Analysis: What happens to Pence now?

After all, Pence has been fulfilling that role more and more in the final weeks of Donald Trump’s presidency, as the 45th president has retreated more and more into his own conspiracy-theory cocoon.

In fact, it will be Pence, not Trump, on the dais on the West Front of the US Capitol on Wednesday as Joe Biden is sworn in as the 46th president of the United States. 

It’s uniquely possible that these last few weeks will be the best it gets for Pence. That his role as the sort of de facto president after the real one decided he was no longer interested in the job will be the acme of a political career that once seemed to have so much promise.

Pence staked his political future on Trump when he agreed to be the billionaire businessman’s second-in-command in 2016. Pence was facing a surprisingly serious reelection challenge — although he was still favored to win — but saw a shortcut to the top of the Republican pile if Trump happened to win.

And Pence spent almost the entirety of Trump’s term trying to make good on his gamble — defending the President at every turn (and oftentimes against his own past moral convictions) in order to be at the front of the line to inherit the Trump coalition in 2024 or 2028.

Then that all ended — in a flash — when Pence refused to bend the Constitution to its breaking point (as Trump wanted) in order to somehow invalidate the results of the 2020 election.

“Mike Pence didn’t have the courage to do what should have been done to protect our Country and our Constitution, giving States a chance to certify a corrected set of facts, not the fraudulent or inaccurate ones which they were asked to previously certify,” Trump tweeted amid the January 6 attack on the US Capitol. (Some of the rioters were heard chanting “Hang Mike Pence!“)
“The whole Pence team is still very much shaken up by the attempts on his life just two weeks ago, and seems like they are more head-down, focused-on-the-day-job than ever (long one of his tactics for surviving last four years), so future talks kind of froze up after January 6,” explained Tom LoBianco, who wrote “Piety & Power: Mike Pence and the Taking of the White House.”

LoBianco adds that the Pences remain undecided on whether to stay in DC or move back to Indiana in the coming months: “I was hearing Indiana, but have been hearing more now that they stick around DC,” he said.

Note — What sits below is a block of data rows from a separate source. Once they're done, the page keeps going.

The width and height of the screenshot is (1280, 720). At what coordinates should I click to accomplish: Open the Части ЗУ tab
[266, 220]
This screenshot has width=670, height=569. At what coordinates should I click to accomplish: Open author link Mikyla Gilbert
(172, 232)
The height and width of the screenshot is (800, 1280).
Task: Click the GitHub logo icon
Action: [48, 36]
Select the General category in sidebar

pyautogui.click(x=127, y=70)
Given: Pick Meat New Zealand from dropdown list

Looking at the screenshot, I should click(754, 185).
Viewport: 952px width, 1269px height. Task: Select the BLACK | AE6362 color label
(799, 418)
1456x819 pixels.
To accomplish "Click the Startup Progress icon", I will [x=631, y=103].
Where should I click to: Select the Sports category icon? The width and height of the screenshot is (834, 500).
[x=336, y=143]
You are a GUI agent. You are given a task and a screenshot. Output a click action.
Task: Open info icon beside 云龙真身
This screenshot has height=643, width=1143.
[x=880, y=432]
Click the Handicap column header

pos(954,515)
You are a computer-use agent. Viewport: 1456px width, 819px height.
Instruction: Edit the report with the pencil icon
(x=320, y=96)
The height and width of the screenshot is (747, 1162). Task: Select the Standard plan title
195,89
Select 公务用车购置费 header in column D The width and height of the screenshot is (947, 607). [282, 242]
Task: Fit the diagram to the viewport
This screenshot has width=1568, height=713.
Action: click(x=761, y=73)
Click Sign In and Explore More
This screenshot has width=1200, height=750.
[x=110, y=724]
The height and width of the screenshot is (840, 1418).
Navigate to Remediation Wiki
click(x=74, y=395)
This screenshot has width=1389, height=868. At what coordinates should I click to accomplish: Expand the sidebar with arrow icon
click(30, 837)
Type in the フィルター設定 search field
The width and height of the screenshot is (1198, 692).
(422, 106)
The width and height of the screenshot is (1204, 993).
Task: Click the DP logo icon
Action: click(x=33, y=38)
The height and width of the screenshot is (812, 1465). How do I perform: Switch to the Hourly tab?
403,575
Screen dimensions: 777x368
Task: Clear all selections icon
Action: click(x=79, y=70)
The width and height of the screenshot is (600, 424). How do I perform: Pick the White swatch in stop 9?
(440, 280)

That uncertainty in where they live is reflective of the broader lack of clarity surrounding Pence’s future.

Politically speaking, Pence is a man without a country. He is FAR too Trump-y for those within the GOP who want a clean break from the soon-to-be-former president. And he is not Trump-y enough for the diehard adherents of the 45th president.

That no-man’s land is a very tough place to be politically as the Republican Party begins to turn — and this is already happening — to the fight for its future (and the 2024 nomination).

The Point: Pence’s big gamble failed. Because he bet on a guy in Trump who views loyalty as a one-way street (among other character flaws). Pence is now, almost certainly, done in national politics — another victim of Trump’s political poison.